* **SOURCE DATA**:
· · · · ·

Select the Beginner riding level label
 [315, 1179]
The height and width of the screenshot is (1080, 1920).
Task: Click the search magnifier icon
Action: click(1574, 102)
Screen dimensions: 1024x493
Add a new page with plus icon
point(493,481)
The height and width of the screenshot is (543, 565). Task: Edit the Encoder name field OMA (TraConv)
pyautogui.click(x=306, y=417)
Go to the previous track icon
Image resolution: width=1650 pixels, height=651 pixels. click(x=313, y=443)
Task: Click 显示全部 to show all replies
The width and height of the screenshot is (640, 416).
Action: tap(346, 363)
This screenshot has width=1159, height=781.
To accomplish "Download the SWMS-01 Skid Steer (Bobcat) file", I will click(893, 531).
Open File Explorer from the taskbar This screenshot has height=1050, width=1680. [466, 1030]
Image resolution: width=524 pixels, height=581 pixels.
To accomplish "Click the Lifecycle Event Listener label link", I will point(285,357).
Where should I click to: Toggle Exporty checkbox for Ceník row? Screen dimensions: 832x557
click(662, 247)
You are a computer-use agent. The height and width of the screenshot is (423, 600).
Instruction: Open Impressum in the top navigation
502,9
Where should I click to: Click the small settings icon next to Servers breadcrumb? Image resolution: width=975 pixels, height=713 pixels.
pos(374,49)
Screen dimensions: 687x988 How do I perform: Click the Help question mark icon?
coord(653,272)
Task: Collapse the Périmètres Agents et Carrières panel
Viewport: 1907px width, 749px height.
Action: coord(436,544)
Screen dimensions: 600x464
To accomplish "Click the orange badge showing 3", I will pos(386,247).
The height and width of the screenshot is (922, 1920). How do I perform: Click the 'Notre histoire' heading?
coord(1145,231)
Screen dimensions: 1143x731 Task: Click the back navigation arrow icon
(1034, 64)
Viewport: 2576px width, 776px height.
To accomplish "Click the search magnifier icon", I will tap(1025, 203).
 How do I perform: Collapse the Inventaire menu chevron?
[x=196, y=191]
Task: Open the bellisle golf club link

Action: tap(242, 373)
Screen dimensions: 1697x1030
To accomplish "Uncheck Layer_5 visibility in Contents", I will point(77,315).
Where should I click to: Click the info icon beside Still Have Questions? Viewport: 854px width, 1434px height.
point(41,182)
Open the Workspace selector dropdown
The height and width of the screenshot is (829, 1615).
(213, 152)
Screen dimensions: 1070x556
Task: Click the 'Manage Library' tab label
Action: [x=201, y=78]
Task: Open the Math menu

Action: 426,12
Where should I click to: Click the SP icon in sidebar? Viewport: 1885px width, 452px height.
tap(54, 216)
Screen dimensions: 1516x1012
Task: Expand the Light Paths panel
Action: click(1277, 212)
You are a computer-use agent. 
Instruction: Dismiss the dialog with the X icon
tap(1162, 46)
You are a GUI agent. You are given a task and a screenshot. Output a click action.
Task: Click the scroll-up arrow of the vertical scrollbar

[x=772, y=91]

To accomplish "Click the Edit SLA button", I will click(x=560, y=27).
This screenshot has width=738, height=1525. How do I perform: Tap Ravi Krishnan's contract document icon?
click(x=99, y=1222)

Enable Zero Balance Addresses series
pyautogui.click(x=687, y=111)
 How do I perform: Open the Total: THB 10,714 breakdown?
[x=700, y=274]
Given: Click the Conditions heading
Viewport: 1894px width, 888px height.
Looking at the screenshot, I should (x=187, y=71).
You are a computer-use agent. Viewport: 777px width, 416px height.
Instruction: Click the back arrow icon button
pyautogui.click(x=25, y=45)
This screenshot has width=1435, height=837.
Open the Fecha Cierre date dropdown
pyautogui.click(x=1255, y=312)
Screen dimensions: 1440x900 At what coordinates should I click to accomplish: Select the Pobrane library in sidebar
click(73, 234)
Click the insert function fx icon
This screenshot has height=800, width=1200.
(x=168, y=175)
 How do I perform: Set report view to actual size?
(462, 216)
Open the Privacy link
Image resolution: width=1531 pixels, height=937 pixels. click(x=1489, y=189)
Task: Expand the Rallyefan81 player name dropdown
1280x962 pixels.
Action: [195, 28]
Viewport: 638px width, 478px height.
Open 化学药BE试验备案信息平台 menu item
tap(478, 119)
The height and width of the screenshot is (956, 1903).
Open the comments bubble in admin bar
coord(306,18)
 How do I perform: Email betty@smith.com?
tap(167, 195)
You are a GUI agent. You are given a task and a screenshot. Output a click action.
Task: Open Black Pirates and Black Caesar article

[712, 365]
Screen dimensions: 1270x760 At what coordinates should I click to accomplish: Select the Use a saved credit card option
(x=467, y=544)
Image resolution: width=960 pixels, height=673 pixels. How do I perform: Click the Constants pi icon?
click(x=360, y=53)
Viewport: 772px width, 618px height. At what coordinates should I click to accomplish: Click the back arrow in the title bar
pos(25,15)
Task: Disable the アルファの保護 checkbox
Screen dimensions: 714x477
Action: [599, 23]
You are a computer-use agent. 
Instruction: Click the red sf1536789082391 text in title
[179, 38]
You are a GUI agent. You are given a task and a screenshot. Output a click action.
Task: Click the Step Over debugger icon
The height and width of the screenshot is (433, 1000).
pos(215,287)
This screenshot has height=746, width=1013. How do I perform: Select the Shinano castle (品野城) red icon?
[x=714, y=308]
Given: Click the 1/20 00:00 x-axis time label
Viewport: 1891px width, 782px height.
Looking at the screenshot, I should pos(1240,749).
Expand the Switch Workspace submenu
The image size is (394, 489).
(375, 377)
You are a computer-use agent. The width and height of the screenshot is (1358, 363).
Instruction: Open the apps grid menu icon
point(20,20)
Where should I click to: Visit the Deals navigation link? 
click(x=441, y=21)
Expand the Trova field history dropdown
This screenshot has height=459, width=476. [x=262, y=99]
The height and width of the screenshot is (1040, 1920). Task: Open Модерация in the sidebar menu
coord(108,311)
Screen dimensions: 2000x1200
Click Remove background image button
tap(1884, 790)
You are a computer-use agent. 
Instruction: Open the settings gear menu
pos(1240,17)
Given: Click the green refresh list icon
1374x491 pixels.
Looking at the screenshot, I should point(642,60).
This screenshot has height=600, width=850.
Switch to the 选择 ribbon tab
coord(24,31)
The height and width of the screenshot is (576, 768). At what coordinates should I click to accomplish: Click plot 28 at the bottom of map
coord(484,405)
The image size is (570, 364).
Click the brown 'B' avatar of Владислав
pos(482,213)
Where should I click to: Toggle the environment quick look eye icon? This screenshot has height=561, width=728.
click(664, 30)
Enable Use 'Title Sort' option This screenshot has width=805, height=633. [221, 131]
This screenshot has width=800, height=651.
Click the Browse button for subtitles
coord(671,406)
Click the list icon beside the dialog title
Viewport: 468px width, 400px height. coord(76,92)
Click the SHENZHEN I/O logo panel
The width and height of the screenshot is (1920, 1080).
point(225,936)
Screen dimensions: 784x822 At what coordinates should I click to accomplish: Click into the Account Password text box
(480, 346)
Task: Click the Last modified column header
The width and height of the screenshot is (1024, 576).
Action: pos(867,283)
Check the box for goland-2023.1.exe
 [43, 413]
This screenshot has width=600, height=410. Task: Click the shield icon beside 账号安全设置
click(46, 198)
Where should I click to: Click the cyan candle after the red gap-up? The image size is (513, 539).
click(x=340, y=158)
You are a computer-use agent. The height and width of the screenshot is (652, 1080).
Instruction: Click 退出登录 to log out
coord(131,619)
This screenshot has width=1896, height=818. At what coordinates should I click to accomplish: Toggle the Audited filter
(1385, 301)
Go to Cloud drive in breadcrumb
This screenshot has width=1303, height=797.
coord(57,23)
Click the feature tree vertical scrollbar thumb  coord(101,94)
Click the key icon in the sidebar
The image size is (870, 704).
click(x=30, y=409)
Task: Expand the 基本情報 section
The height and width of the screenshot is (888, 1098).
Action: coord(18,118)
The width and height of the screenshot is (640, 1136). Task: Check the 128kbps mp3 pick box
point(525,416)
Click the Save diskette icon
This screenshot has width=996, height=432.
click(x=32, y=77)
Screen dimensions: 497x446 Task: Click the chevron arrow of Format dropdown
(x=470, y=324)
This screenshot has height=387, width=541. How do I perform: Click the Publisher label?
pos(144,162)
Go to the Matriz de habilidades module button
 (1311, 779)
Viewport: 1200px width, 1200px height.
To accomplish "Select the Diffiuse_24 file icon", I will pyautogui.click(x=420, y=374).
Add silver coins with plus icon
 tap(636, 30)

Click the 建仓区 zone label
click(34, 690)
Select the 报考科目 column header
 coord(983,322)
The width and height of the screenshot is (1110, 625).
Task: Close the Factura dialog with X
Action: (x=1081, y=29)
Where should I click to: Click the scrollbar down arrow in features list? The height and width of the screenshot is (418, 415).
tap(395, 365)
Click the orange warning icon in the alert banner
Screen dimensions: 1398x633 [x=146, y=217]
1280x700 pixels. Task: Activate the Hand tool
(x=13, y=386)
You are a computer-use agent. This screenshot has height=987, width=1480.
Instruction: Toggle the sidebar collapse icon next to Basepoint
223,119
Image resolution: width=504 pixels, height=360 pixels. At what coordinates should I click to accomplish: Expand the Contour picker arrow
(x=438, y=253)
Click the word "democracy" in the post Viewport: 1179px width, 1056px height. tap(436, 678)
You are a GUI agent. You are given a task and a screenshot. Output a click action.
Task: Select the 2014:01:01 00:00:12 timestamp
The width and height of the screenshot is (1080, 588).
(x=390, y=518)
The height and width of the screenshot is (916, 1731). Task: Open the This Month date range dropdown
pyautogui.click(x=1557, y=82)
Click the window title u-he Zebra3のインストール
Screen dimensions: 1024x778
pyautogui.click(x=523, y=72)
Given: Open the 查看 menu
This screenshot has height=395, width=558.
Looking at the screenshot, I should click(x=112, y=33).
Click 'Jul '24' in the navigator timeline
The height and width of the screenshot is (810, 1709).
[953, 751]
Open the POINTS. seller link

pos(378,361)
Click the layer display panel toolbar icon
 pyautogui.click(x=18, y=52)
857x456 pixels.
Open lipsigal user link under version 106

· · · · ·

* **TASK PROMPT**:
Repeat every line exactly, starting with the first line of the entries, and stop once the line containing "Image resolution: width=524" has been given.

* **OUTPUT FOR THIS TASK**:
Select the Beginner riding level label
 [315, 1179]
The height and width of the screenshot is (1080, 1920).
Task: Click the search magnifier icon
Action: click(1574, 102)
Screen dimensions: 1024x493
Add a new page with plus icon
point(493,481)
The height and width of the screenshot is (543, 565). Task: Edit the Encoder name field OMA (TraConv)
pyautogui.click(x=306, y=417)
Go to the previous track icon
Image resolution: width=1650 pixels, height=651 pixels. click(x=313, y=443)
Task: Click 显示全部 to show all replies
The width and height of the screenshot is (640, 416).
Action: tap(346, 363)
This screenshot has width=1159, height=781.
To accomplish "Download the SWMS-01 Skid Steer (Bobcat) file", I will click(893, 531).
Open File Explorer from the taskbar This screenshot has height=1050, width=1680. [466, 1030]
Image resolution: width=524 pixels, height=581 pixels.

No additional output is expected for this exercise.